▶ [EXTRACTED MATERIAL]:
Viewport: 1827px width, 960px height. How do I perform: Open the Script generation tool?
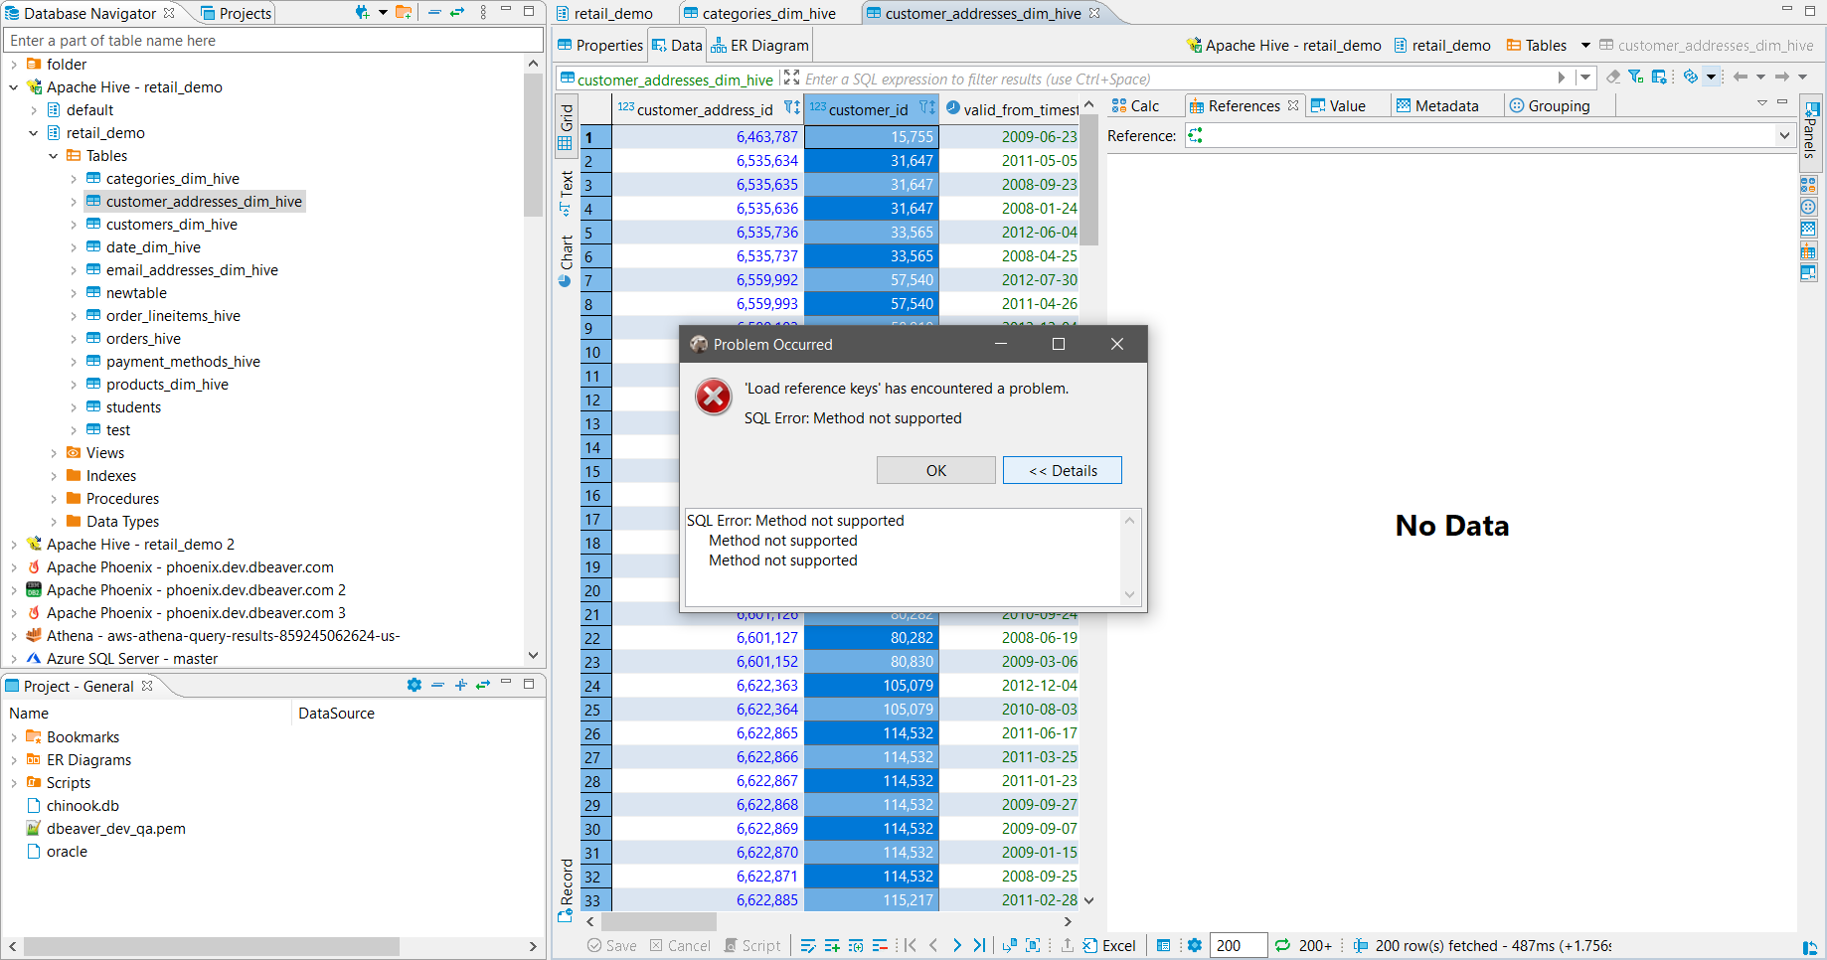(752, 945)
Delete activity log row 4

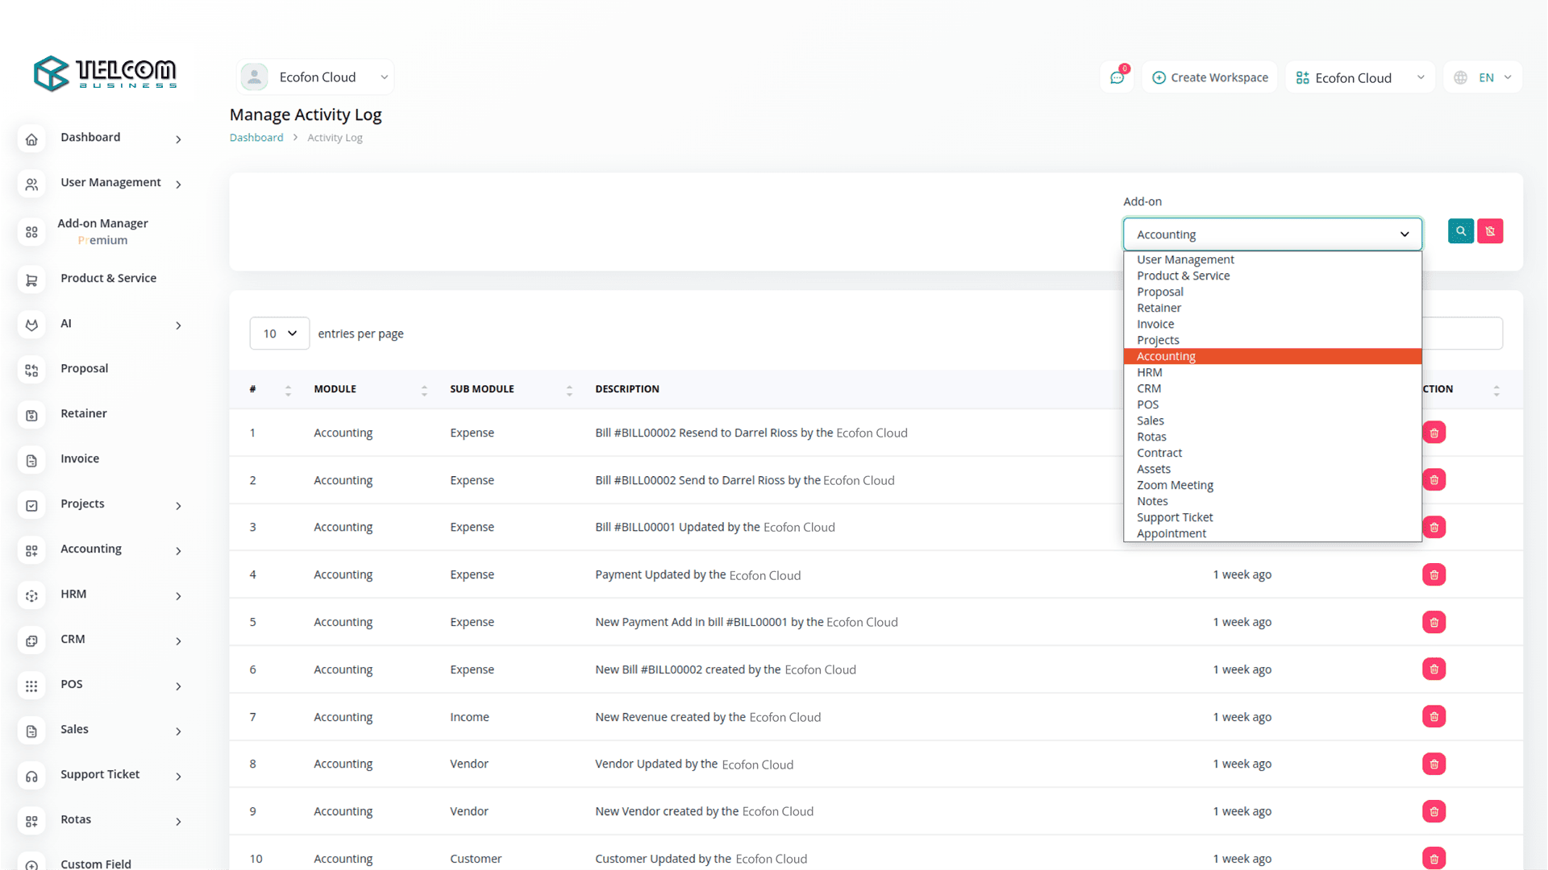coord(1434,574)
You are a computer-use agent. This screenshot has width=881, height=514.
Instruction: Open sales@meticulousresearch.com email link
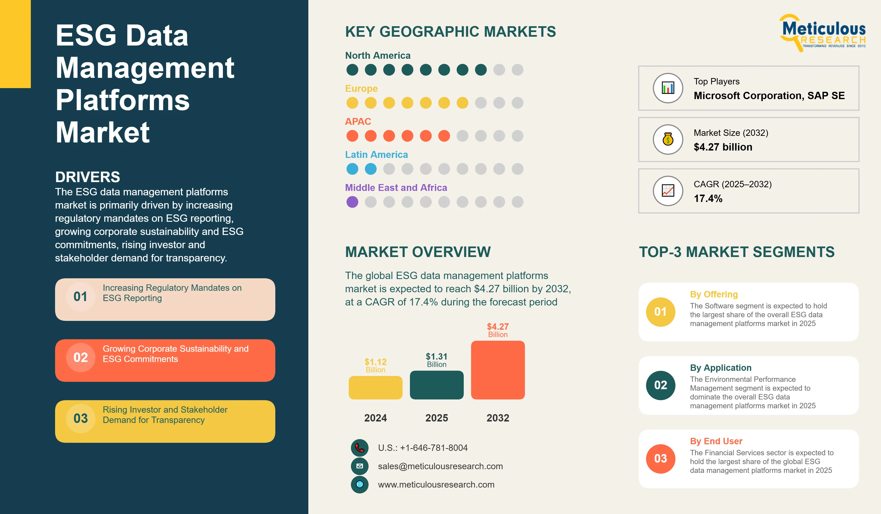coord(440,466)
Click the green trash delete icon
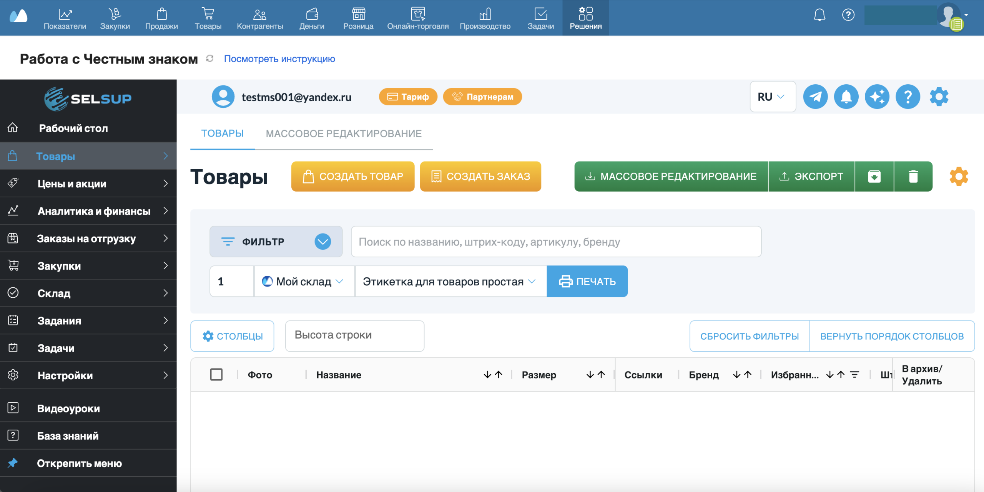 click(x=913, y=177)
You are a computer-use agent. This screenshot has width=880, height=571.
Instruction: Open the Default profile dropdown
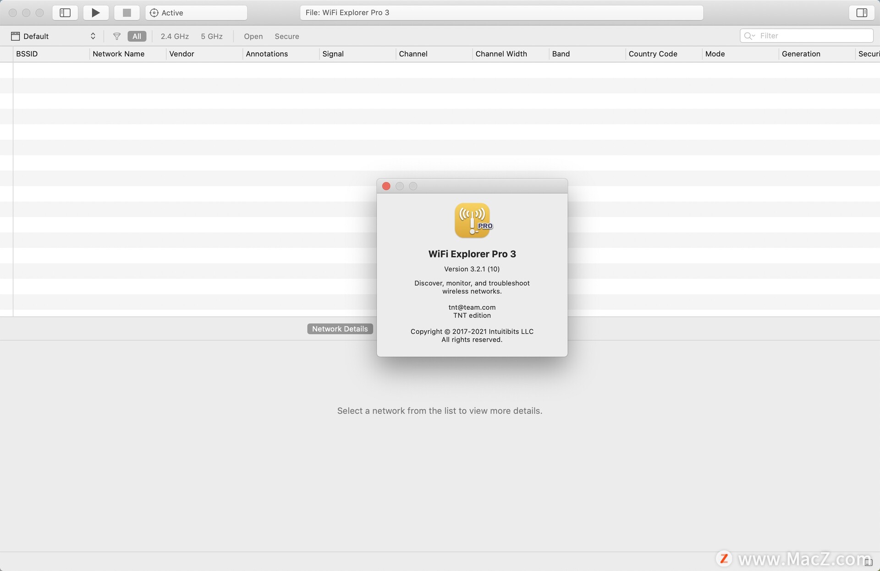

▶ [TASK]:
Skip the pictures. Please copy exactly the lines from the one with "has width=881, height=514." through the final line of the material above, both ends included.

▶ [OUTPUT FOR THIS EXERCISE]:
You are a computer-use agent. This screenshot has width=881, height=514.
Instruction: Open sales@meticulousresearch.com email link
coord(440,466)
Click the green trash delete icon
 click(x=913, y=177)
You are a computer-use agent. This screenshot has width=880, height=571.
Instruction: Open the Default profile dropdown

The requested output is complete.